WHAT THE EXERCISE ASKS.
Starting with the line that contains "Ekonomi (864, 198)", copy every line through the end of the data below, exactly and with nothing added.

....................

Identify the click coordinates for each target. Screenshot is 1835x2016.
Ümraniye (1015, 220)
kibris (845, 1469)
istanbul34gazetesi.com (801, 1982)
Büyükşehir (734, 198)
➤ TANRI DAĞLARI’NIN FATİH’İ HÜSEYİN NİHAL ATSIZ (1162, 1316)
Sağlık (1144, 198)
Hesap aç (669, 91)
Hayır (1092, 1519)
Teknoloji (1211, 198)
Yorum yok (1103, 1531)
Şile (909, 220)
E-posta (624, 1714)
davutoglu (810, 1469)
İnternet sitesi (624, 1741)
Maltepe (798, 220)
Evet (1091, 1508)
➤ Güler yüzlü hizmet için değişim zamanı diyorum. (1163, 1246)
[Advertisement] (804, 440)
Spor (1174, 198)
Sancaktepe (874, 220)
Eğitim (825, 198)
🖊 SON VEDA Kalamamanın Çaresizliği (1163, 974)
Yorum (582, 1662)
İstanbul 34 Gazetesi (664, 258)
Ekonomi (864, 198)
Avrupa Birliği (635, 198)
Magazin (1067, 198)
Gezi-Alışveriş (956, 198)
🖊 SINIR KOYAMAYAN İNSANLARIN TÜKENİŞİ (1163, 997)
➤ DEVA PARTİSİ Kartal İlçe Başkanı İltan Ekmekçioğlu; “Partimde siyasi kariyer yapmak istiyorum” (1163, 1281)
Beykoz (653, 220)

....................

RESULT OF THE EXERCISE.
Ekonomi (864, 198)
Avrupa Birliği (635, 198)
Magazin (1067, 198)
Gezi-Alışveriş (956, 198)
🖊 SINIR KOYAMAYAN İNSANLARIN TÜKENİŞİ (1163, 997)
➤ DEVA PARTİSİ Kartal İlçe Başkanı İltan Ekmekçioğlu; “Partimde siyasi kariyer yapmak istiyorum” (1163, 1281)
Beykoz (653, 220)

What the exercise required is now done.